Wait, I'm wrong again! Actually, the cost is $0.99! The little project behind my posting this is a home movie of Halloween. We had 300 kids come to our house, and I videoed most of the chaos and fun. I wanted to make a quick little movie for myself and 2 neighbors and easily found a few Halloween songs on iTunes to include in the movie. I bought the songs from iTunes, therefore compensating the artists for my use of their songs (there is no other reason on Earth I would buy these songs). So, in this case, iTunes actually worked in supporting the artist - didn't it? My only little weird situation is I prefer FCP over iMovie. Two years ago the only feasible option to quickly finding a huge assortment of Halloween songs (or any song based on a title topic) was via sharing programs that remove the artist from the equation.

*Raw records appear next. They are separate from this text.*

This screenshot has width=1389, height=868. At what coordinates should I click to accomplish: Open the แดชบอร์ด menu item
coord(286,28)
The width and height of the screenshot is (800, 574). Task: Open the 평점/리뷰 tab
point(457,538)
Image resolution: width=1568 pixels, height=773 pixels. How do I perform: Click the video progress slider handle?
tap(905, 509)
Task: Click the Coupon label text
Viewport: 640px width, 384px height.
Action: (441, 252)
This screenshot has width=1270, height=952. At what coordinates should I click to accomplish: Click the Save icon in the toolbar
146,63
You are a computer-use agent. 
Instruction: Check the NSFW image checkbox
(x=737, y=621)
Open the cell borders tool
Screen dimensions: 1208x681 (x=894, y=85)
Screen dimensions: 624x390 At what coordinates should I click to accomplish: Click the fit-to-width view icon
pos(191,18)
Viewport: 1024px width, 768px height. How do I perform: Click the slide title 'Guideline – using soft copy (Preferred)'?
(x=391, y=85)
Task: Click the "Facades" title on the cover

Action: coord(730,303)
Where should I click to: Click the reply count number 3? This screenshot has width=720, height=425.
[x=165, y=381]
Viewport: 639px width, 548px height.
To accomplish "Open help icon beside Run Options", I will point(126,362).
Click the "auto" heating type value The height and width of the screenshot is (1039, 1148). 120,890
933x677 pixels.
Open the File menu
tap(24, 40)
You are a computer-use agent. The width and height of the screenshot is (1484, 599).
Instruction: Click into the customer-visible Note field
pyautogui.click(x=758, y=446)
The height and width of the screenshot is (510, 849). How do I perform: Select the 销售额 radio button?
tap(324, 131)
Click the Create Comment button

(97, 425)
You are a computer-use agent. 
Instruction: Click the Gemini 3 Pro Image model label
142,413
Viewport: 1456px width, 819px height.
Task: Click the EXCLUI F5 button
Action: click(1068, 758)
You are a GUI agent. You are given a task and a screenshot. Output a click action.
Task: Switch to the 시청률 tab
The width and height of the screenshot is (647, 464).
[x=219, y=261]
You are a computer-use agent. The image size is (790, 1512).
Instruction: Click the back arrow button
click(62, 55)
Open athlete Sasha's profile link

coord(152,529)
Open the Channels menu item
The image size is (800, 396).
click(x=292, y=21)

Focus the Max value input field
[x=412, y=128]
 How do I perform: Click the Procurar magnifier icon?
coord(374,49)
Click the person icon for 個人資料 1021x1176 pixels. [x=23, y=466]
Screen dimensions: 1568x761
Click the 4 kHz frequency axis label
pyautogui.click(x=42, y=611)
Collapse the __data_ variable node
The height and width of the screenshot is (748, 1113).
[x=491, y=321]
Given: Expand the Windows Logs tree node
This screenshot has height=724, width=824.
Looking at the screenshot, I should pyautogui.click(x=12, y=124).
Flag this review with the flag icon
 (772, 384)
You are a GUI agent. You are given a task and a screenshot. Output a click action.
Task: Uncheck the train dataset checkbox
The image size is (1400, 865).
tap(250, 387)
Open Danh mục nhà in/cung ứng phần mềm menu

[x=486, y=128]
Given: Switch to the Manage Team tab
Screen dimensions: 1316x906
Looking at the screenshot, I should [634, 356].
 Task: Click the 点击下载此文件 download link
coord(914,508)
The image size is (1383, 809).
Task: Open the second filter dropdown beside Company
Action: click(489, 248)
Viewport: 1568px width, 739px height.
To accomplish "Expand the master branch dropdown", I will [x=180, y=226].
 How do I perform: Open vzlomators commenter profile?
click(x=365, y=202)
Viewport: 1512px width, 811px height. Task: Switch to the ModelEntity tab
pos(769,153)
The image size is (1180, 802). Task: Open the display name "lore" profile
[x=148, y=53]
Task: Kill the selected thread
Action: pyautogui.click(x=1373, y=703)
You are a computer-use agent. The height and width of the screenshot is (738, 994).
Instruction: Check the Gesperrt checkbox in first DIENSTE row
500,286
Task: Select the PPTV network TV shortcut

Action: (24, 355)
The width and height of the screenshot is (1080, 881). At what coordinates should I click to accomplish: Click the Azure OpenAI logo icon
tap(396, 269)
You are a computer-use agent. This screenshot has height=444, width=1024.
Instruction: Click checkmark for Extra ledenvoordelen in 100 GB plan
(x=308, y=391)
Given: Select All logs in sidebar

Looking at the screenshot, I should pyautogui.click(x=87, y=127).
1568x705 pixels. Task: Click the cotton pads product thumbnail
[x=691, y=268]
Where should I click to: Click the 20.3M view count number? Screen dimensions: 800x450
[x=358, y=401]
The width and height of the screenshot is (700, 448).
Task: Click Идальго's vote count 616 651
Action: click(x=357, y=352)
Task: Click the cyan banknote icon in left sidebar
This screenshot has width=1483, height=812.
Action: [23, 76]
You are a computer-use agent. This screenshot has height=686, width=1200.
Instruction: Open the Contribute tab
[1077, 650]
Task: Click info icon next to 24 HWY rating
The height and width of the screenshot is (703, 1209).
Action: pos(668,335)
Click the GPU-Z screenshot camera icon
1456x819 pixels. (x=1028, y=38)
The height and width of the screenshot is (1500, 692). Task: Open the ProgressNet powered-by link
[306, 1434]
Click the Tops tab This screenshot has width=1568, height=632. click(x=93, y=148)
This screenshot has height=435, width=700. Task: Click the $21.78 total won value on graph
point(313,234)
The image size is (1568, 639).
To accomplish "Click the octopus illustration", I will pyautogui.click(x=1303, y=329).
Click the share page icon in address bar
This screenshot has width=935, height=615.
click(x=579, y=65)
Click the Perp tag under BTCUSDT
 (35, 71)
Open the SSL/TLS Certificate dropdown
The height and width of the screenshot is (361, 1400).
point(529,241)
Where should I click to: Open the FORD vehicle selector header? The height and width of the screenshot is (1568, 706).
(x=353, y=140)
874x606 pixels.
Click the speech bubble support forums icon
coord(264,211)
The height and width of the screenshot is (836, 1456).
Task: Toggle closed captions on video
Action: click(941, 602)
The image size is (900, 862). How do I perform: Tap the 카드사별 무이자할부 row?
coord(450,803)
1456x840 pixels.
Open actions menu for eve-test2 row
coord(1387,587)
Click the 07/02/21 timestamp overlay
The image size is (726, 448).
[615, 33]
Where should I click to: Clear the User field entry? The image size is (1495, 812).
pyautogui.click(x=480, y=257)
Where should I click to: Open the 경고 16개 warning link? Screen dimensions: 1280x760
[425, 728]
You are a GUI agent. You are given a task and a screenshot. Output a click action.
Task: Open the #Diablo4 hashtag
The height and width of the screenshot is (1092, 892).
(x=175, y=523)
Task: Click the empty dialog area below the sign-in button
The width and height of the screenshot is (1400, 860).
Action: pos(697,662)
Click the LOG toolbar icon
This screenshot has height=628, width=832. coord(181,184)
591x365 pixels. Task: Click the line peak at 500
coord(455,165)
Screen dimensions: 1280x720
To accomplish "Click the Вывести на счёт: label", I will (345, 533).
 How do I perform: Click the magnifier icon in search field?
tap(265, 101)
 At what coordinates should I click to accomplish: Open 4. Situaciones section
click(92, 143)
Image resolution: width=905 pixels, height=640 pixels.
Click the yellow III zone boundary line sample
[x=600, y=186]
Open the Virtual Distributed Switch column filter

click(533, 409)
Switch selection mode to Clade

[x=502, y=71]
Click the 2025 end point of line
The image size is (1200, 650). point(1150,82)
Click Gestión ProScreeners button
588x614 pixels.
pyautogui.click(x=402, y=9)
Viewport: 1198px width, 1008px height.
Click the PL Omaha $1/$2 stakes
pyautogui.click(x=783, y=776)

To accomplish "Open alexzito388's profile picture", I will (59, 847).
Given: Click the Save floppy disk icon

Scruffy - I do respect artists and musicians. I actually still buy CDs every single week! Heck, I even buy new vinyl records! There is a lot happening out there with new and old music that is really exciting. My only gripe is I cannot stand the low quality of downloadable music. I know it will improve over time, but I have a ton of $ invested in my stereo system(s) and there is nothing better than listening to music the way it was intended to sound. Some day I'm sure they can tie convenience with quality of sound.


----------



## brianleahy (Nov 5, 2004)

> the cost in this situation is zero under copyright laws - fair use.



Fair enough -- however, if you were going to use the song commercially (e.g. if you were making a video for someone else for a fee)  you would, as I understand it, be required to pay licensing, the amount of which would be based in part by the projected audience.

For my own home videos I use CD tracks all the time.


----------